One of last year’s most popular reality shows is back for another season, returning its two biggest stars and introducing two new ones. The producers may have gone out on a limb for this series, but viewers are already flocking back by the thousands.

This isn’t a typical TV show, though — it’s a webcam feed of a bald eagle nest in Decorah, Iowa. The two eagle parents became Internet superstars last year, as millions of people watched them raise three chicks through the blustery onslaught of an Iowa winter and spring. And now they’ve laid two new eggs for 2012: One on Friday, another on Monday. Viewers are holding their collective breath for a third.

The nest is located on private land near the Decorah Fish Hatchery, and is monitored via webcam by the nonprofit Raptor Resource Project (which also brought us the Internet’s first-ever “birdcam” in 1998). The pair of eagles originally built this nest in 2007, and they were featured in a 2008 episode of the PBS show “Nature.”

But even though the same two eagles have successfully raised chicks there every year since, it wasn’t until 2011 that their fame really took flight. That’s when the Decorah webcam began streaming on UStream, eventually drawing in more than 200 million viewers from around the world. And now the eagles’ fans are picking up where they left off last summer — tens of thousands are usually tuned in at any given time, especially now that eggs have appeared.

Check out the live feed below. It’s surprisingly soothing to leave it on in the background, listening to the quiet breeze and occasional songbird chirp or eagle caw (until a loud, unmuteable commercial interrupts, that is).

Live video by Ustream
When the first egg hatches, the RRP will name it “D12″ — “D” for Decorah, and “12″ because it will be the 12th known chick born in this nest. The second will be D13 and, as the RRP notes on its website, “the third eaglet hatched, if we are so fortunate, will be D14.” The group offers this explanation for giving such sterile names:

“Traditional names can create an undue tendency to anthropomorphize. While the human emotion that may be attached to the eaglets is understandable, an alpha-numeric system … may help us distance ourselves to observe the wonder of wildlife and nature at work.”

Last year, the three eggs were laid on Feb. 23, Feb. 26 and March 2, and they all hatched during a four-day period in early April. It generally takes about 35 days from egg-laying to hatch, according to the RRP blog, although an eaglet may also need an extra day to break through the shell with its egg tooth. If this year’s Decorah chicks follow their predecessors’ pattern, they’ll likely hatch in the last week of March.
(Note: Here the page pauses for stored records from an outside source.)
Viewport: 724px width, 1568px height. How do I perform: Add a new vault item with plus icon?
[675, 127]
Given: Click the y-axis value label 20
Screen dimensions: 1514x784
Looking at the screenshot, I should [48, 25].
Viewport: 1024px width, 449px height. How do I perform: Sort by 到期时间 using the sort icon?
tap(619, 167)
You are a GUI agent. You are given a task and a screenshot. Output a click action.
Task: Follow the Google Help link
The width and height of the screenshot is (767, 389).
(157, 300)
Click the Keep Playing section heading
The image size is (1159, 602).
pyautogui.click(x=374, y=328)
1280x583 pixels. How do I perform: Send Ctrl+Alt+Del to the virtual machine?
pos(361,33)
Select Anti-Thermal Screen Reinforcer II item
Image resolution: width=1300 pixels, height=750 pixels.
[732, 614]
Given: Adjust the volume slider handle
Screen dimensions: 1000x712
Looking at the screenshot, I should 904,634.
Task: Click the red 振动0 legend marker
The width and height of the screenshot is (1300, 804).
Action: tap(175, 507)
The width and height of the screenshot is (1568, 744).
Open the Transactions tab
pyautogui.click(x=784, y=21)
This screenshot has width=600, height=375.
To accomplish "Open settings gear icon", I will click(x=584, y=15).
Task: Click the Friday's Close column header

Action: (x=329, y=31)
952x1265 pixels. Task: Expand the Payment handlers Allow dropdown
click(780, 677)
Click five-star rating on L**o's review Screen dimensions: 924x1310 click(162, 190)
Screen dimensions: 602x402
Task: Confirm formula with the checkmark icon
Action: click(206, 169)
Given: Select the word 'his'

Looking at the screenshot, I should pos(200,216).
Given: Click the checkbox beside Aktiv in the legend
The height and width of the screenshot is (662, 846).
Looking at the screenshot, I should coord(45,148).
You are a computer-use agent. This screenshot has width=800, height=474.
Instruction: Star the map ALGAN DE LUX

Of course, it’s never wise to count your eagles before they hatch. The Decorah parents have a good track record, but the RRP recommends cautious optimism. “The eagles hatched all of their eggs in 2009, 2010 and 2011; however, fertilized eggs can fail to develop due to extreme cold, soft shells or microorganisms,” the group points out. “We are hopeful they will have another great year, but we won’t know until it happens.”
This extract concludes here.